While 90,000 miles may have gotten them one-and-a-half coach tickets to Europe, “trading that for five nights in a secluded suite in an all-inclusive was incredible,” he says.
Howie Rappaport, editor at large for Frugal Travel Guy
His first rewards win: Flights for a destination wedding and honeymoon
Rappaport and his wife used rewards to fly from Boston to Savannah, Georgia, for their destination wedding and then on to St. Lucia for the honeymoon. The cost: 70,000 SkyMiles and just under $100 in taxes and fees. Rappaport already had 40,000 miles in his Delta frequent flier account and picked up the rest via a credit card sign-up bonus.
“We flew economy class on Delta Air Lines and had no real want to be in first,” Rappaport says.
What he learned: That first modest win involving a single credit card inspired Rappaport to explore bigger possibilities. He and his wife now pick up about a million points and miles per year through credit card sign-up bonuses and have their sights set on flying first and business class to the United Arab Emirates and Thailand.
Even so, “Thinking back to that first trip, I wouldn’t have changed a thing,” Rappaport says. “We got exactly what we wanted. Sure we didn’t know that we likely could have traveled in first class, but for a four-hour flight it was no big deal for us … we were honeymooning.”
Leslie Harvey, founder of family travel blog Trips with Tykes
Her first rewards win: Business class flights to Spain
Harvey and her husband left their child with the grandparents for this adventure. The miles came from a combination of credit card sign-up bonuses and the standard business travel they were already doing.
“Being able to travel without a baby or toddler was luxurious enough, but traveling in an international premium cabin for the first time was nothing short of amazing,” Harvey says.
What she learned: Rewards, Harvey realized, could also be used for the entire family, with few changes.
“As a traveling family of four, we usually don’t redeem our rewards on luxury hotels or premium cabin air travel so we can stretch our points further,” Harvey says. “Occasionally, however, a higher-end redemption makes sense if it eases the pain of traveling with a baby or toddler by improving upon difficult trip logistics.

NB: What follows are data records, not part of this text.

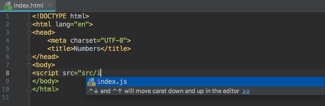Collapse the html tag fold marker
This screenshot has width=325, height=106.
[29, 25]
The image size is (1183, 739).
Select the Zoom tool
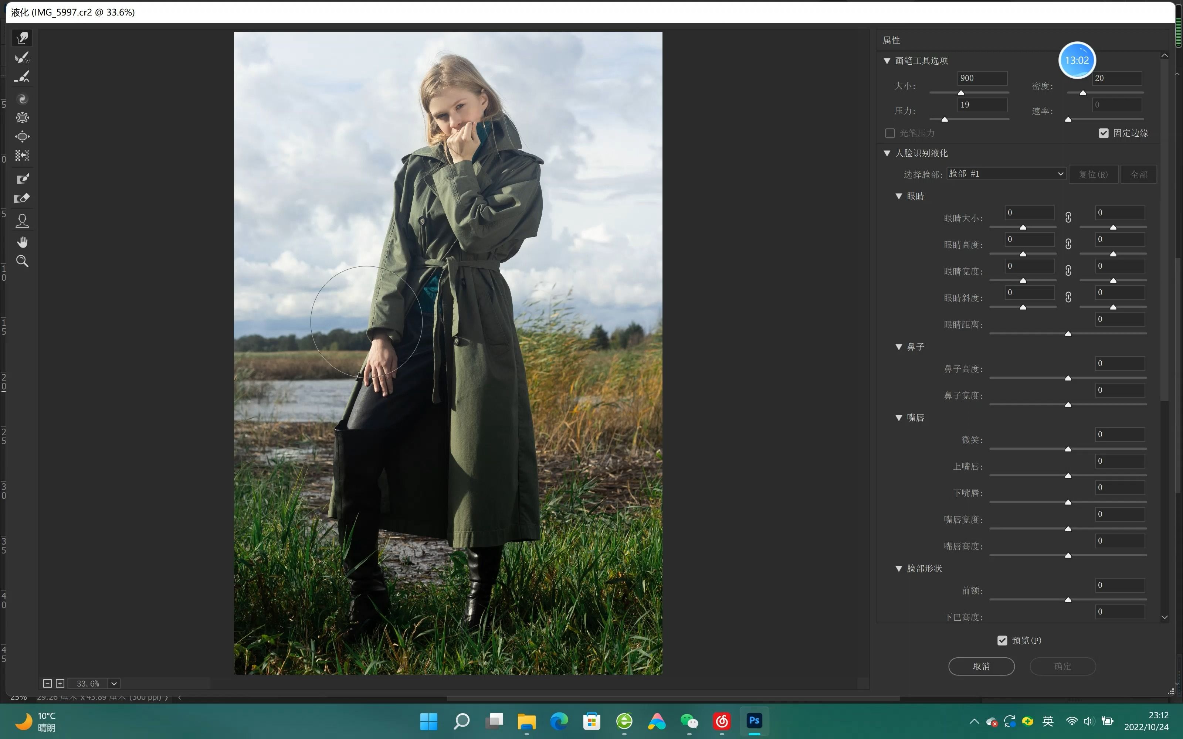[22, 261]
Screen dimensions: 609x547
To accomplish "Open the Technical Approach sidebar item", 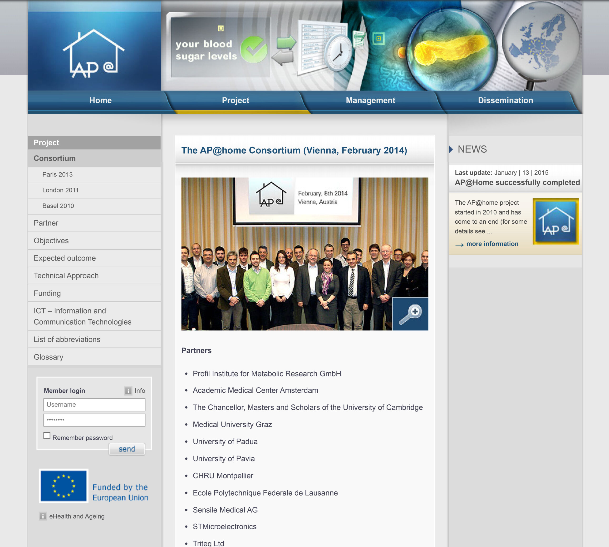I will pos(66,276).
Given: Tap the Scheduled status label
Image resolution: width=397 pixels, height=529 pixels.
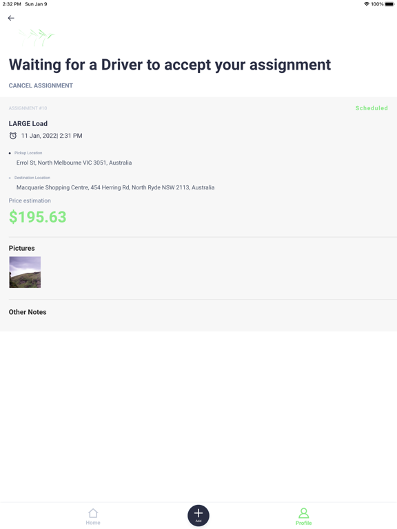Looking at the screenshot, I should 371,108.
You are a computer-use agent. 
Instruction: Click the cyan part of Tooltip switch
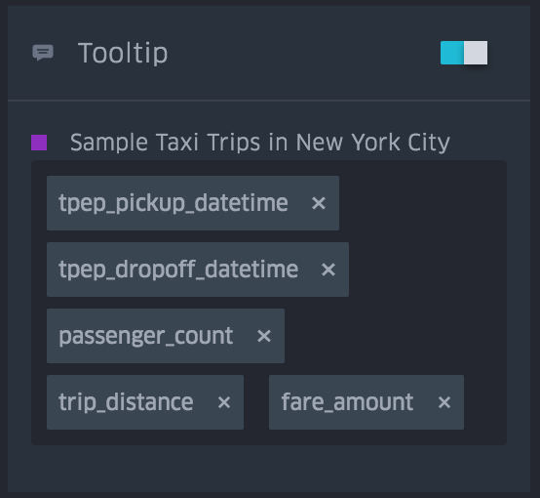pyautogui.click(x=452, y=53)
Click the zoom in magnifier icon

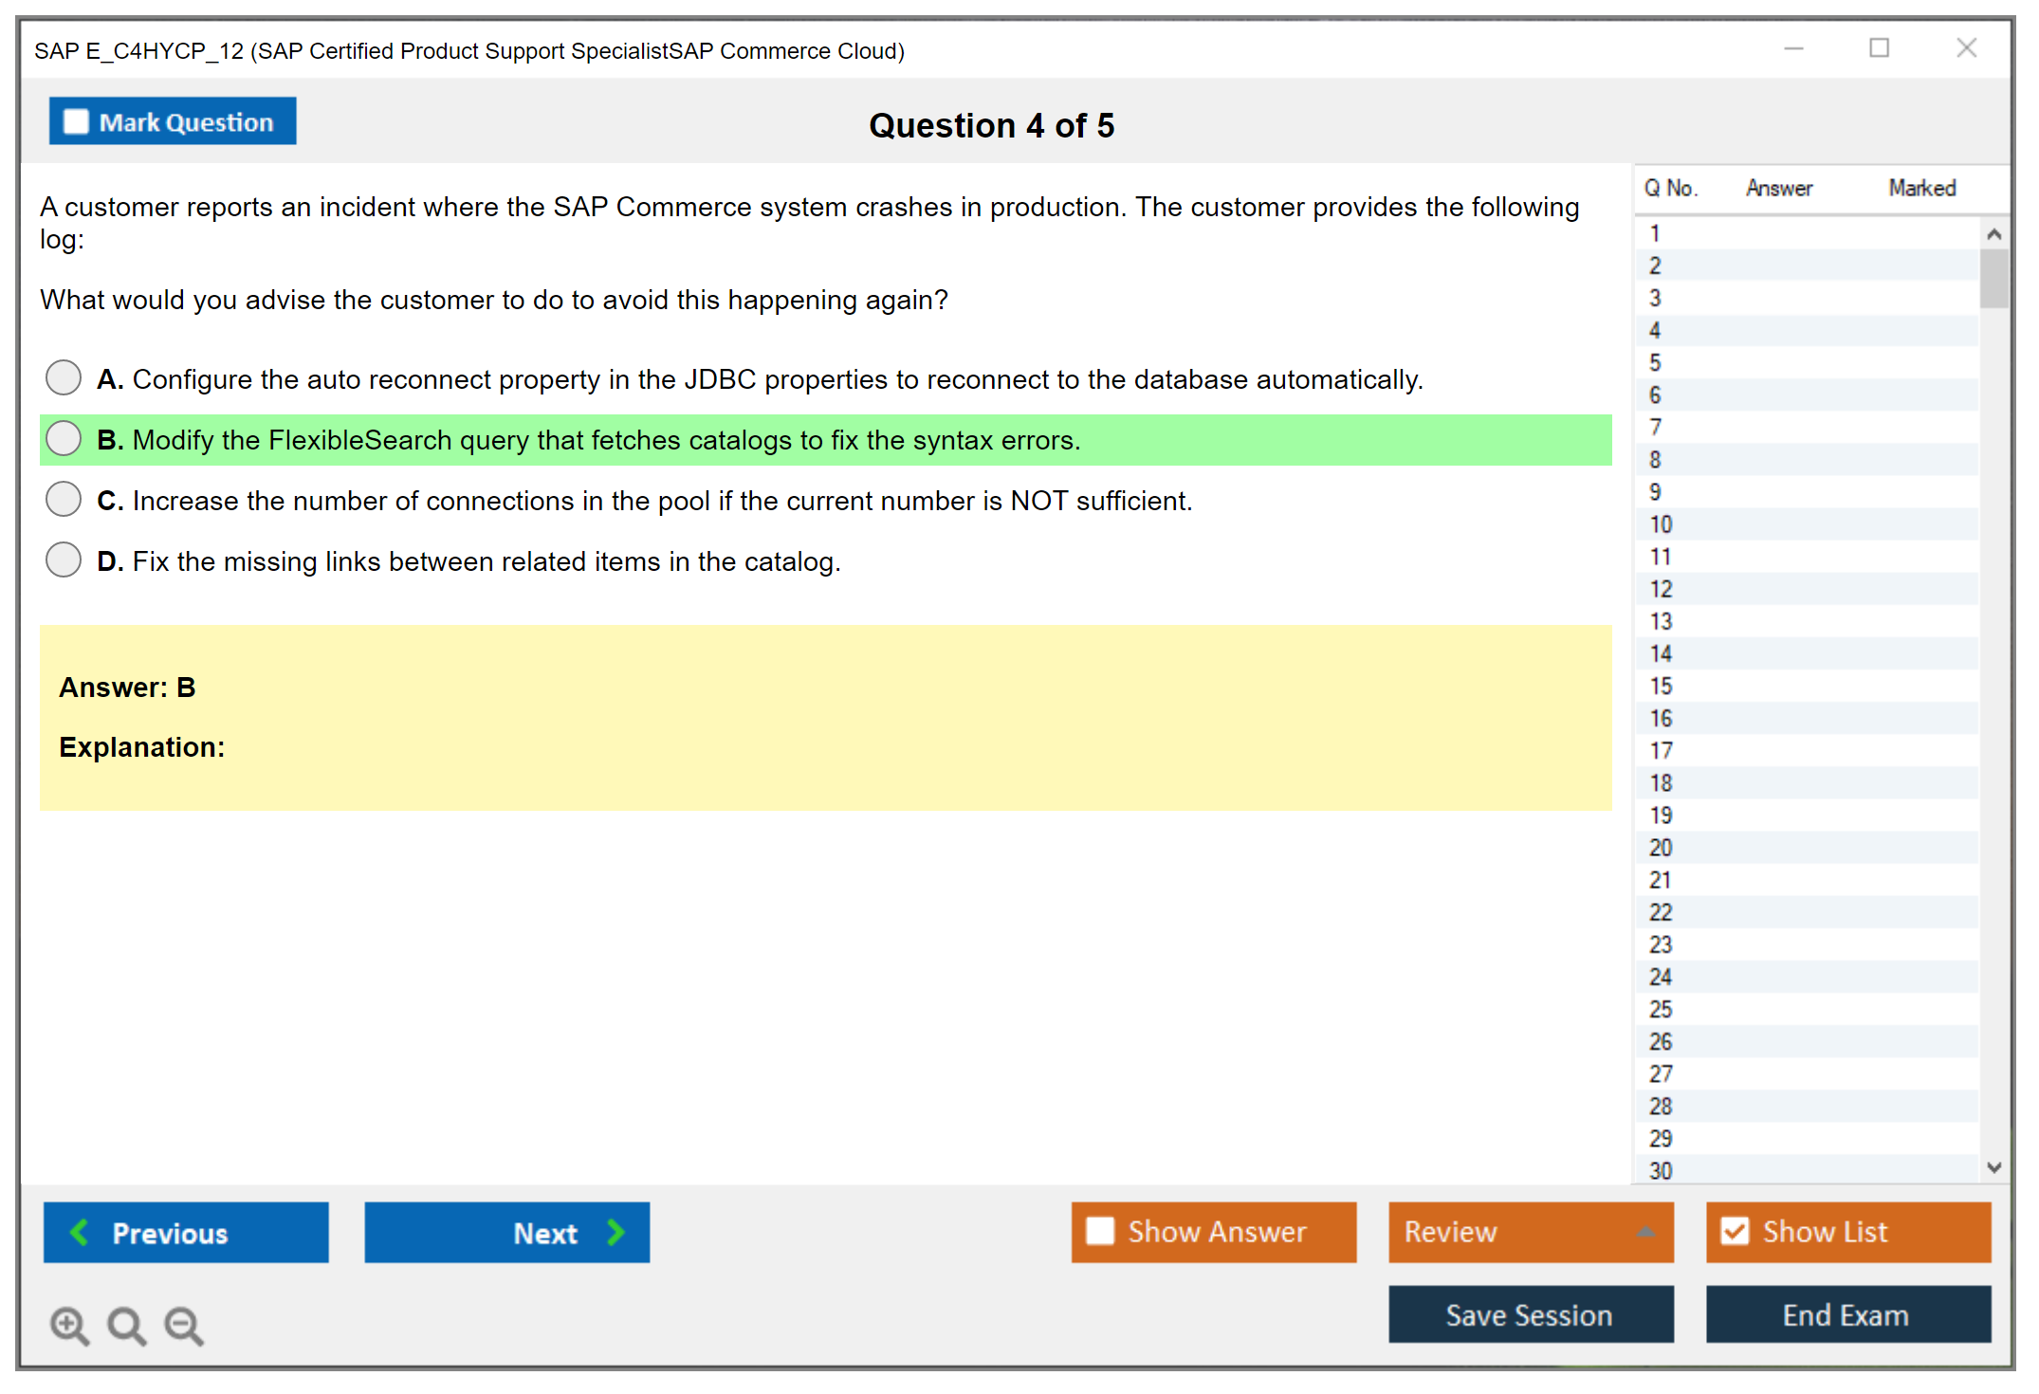tap(69, 1325)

Points enable our family to have the luxury of that choice.”
Another lesson learned: Persistence pays off.
“It took a lot of research to find the seats we wanted at the lowest-level award price,” Harvey says.

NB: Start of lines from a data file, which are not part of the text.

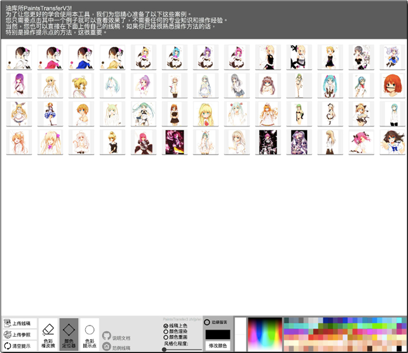The width and height of the screenshot is (408, 353).
Task: Click the black current-color preview box
Action: point(218,334)
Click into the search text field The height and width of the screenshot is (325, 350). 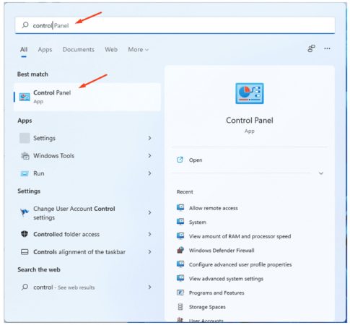tap(175, 25)
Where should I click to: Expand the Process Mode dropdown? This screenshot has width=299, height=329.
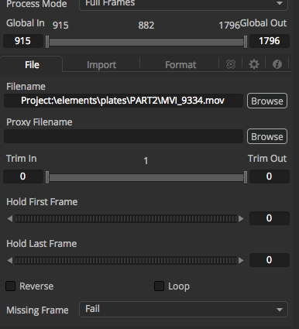click(x=184, y=4)
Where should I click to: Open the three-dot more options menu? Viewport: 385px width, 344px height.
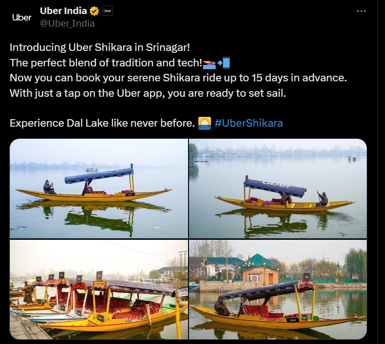coord(361,11)
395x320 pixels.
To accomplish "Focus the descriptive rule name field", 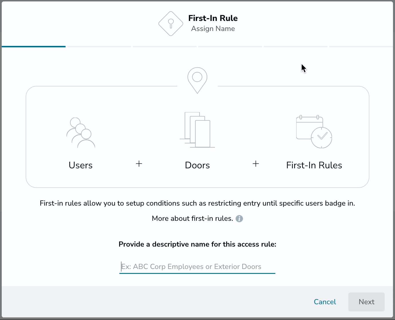I will [x=197, y=267].
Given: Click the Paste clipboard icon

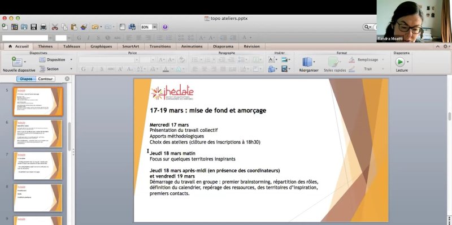Looking at the screenshot, I should pos(74,27).
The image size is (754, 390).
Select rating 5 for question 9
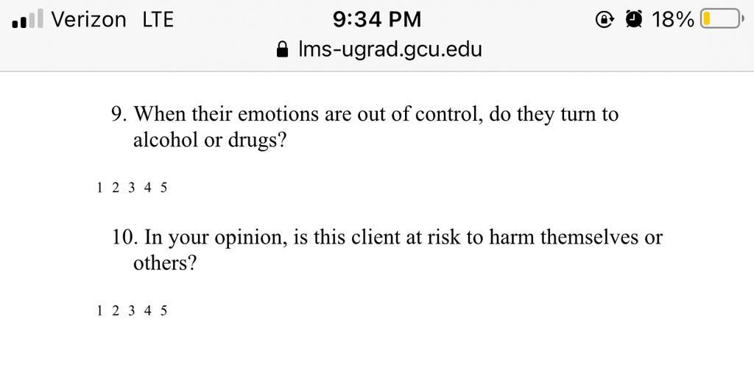(163, 188)
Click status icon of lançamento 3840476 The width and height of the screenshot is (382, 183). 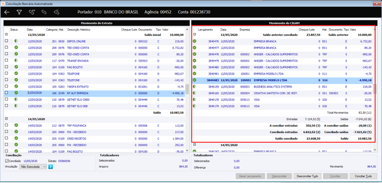click(x=194, y=41)
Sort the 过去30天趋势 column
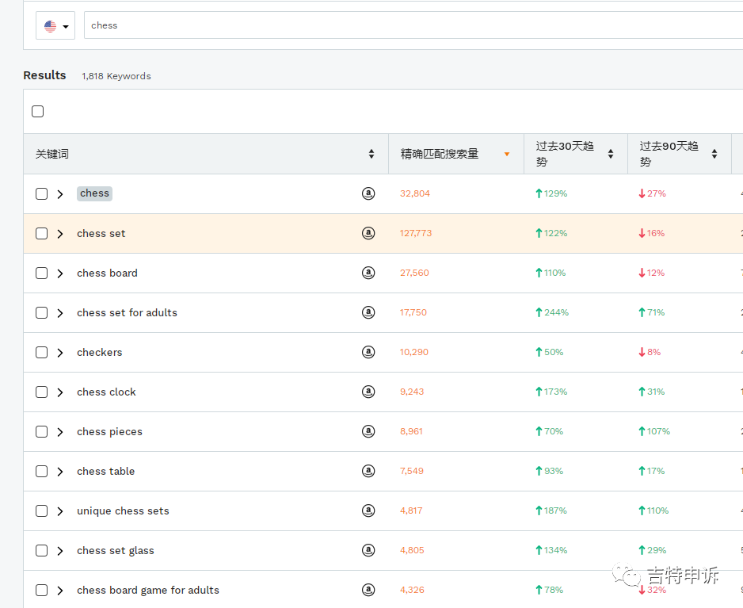The height and width of the screenshot is (608, 743). tap(610, 154)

Laura and Lance Longwell, founders of Travel Addicts
Their first rewards win: Flights to San Francisco
The couple used airline miles to travel from New York City to San Francisco.
“We were living in New York City and didn’t have a lot of money to travel,” Lance says. “…We were thrilled to get free flights.”
What they learned: Over time, as the Longwells learned more about mile and point value, they learned their trip wasn’t the most judicious use of miles.
“Flights at the time were relatively cheap, and we would have been better off saving [our miles] for a more expensive flight,” Lance says.
These days, the Longwells look for ways to add personal vacations onto business trips, meaning their flights are subsidized and their rewards strategies center mainly on hotels.
“Travelers who are new to reward programs should figure out what they want and what their trip goals are, and then find the travel rewards programs that meet those goals,” Lance says.
Geoff Whitmore, blogger at NoobTraveler
His first rewards win: Flights to Italy
Whitmore and his wife used airline miles several years ago to cover half of their airfare to Italy.
“It was our first trip to Europe, which had been a dream of ours,” he says. “We earned the miles from each of us signing up for the United rewards credit card, and couldn’t believe that we could actually use the miles in a tangible way.”
What he learned: Whitmore has since learned that he can do better than half a trip in economy. These days, first- and business-class international is the norm.
“Our first trip taught us that we could travel more frequently than we thought and for a price that we could afford,” Whitmore says. “In hindsight, I wish we would’ve jumped all in on rewards travel faster.”